[DATA TO PROCESS Boundary: Start]

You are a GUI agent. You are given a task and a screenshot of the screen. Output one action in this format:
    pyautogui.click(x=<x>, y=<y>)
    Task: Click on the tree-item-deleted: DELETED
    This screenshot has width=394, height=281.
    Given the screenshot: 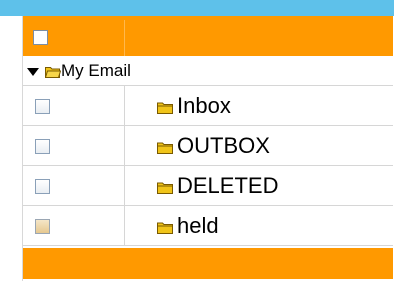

[DATA TO PROCESS Boundary: End]

#### ASSIGNMENT:
Can you rewrite every line of the items above as a Markdown table with columns "Row" and "Line", skipping blank lines and leaving the pictures out?

#### RESPONSE:
| Row | Line |
|---|---|
| 1 | You are a GUI agent. You are given a task and a screenshot of the screen. Output one action in this format: |
| 2 |     pyautogui.click(x=<x>, y=<y>) |
| 3 |     Task: Click on the tree-item-deleted: DELETED |
| 4 |     This screenshot has width=394, height=281. |
| 5 |     Given the screenshot:  |